Since the Trademark Law adopts the “first-to-file” instead of the “first-to-use” principle, in normal circumstances the mere use of a trademark without registration does not form the basis for objecting to others using or registering it. In other words, protection only comes with registration. The use of a trademark that has not yet been registered at the Trademark Office may on the one hand, constitute infringement of the exclusive rights to use the trademark registered by another person. On the other hand, the protection of one’s own rights may be delayed or prejudiced.
The meaning of the “first-to-file” principle is that if different applicants apply for the registration of an identical or similar trademark in relation to identical or similar goods or services, the Trademark Office will confer trademark right on whoever first filed the application. Therefore, the sooner the application is filed, the more likely that the applicant will get protection of their trademark. An application should be filed prior to the actual use of the trademark. At the same time, where the trademark is to be used in many different countries or regions, an application should be filed in all of those countries or regions as soon as possible.

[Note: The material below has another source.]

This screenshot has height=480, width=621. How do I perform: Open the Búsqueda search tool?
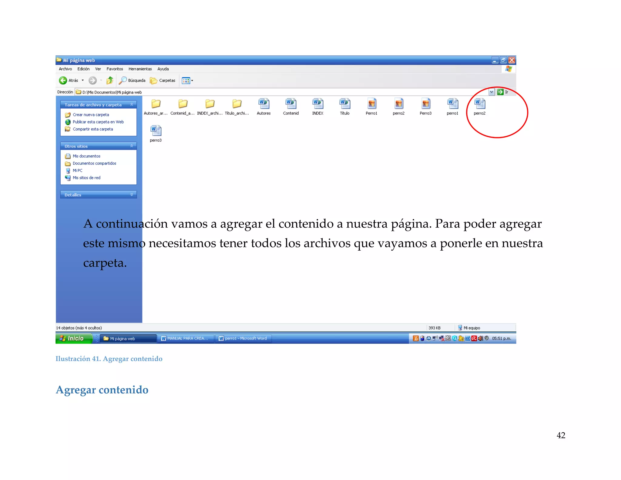coord(132,80)
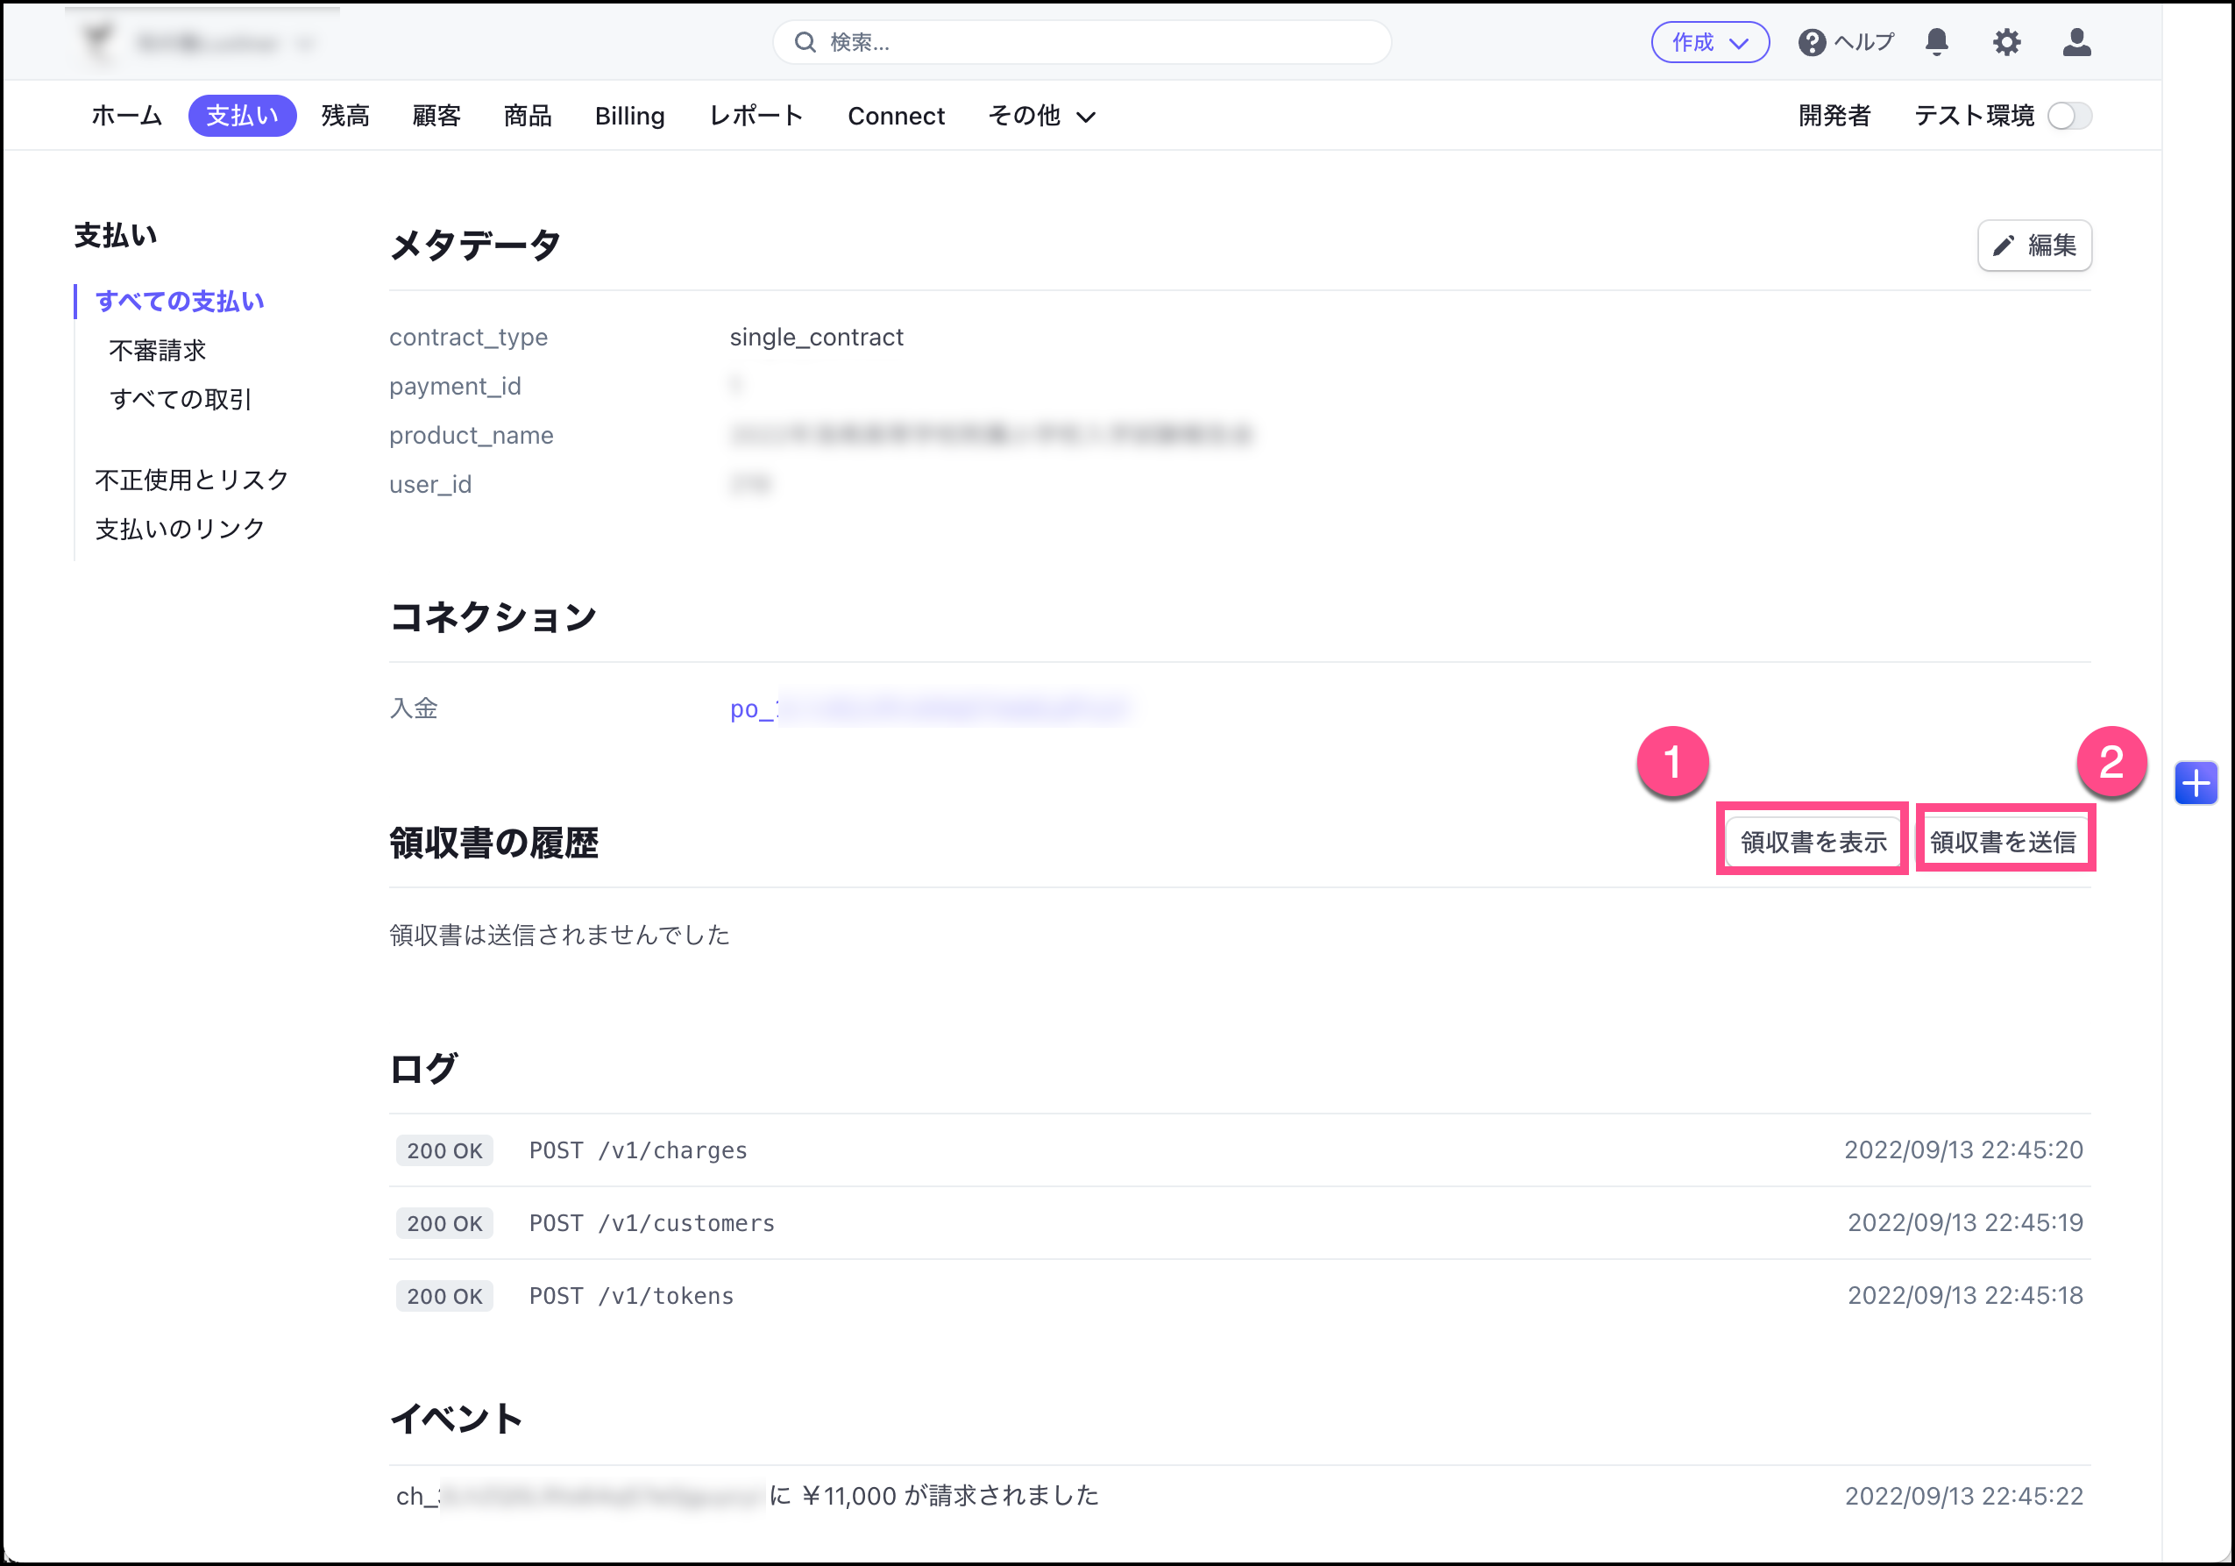The width and height of the screenshot is (2235, 1566).
Task: Go to the 残高 tab
Action: (x=346, y=116)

Chinese nationals, Chinese enterprises or other organisations (including Hong Kong residents, Hong Kong enterprises or other organisations) as well as foreign nationals, foreign enterprises or other organisations having, or intending to have, goods manufactured, produced, processed or sold on the Chinese mainland, or services provided on the Chinese mainland may apply for registration of their trademark at China’s Trademark Office.
Generally, the grounds for trademark registration can be classified into absolute grounds and relative grounds. Absolute grounds refer to the inherent non-prohibitiveness and distinctiveness of a trademark, whereas relative grounds mean that a trademark should not be in conflict with the legal rights obtained earlier by other persons. Details are set out below.
The validity period of a registered trademark is 10 years. Where the registrant intends to continue to use the registered trademark after the expiration of the validity period, an application for renewal of the registration should be filed with the Trademark Office within 12 months of the expiration, with another six months grace period if this period cannot be complied with. The period of each renewal is 10 years. The registrant may renew the trademark registration an unlimited number of times. After examination and approval of the renewal application, the Trademark Office will issue the relevant certificate and make a publication. The validity period of a renewed trademark is calculated from the day after the expiration of the previous validity period. If renewal is not completed within the period, the registered trademark will be deregistered.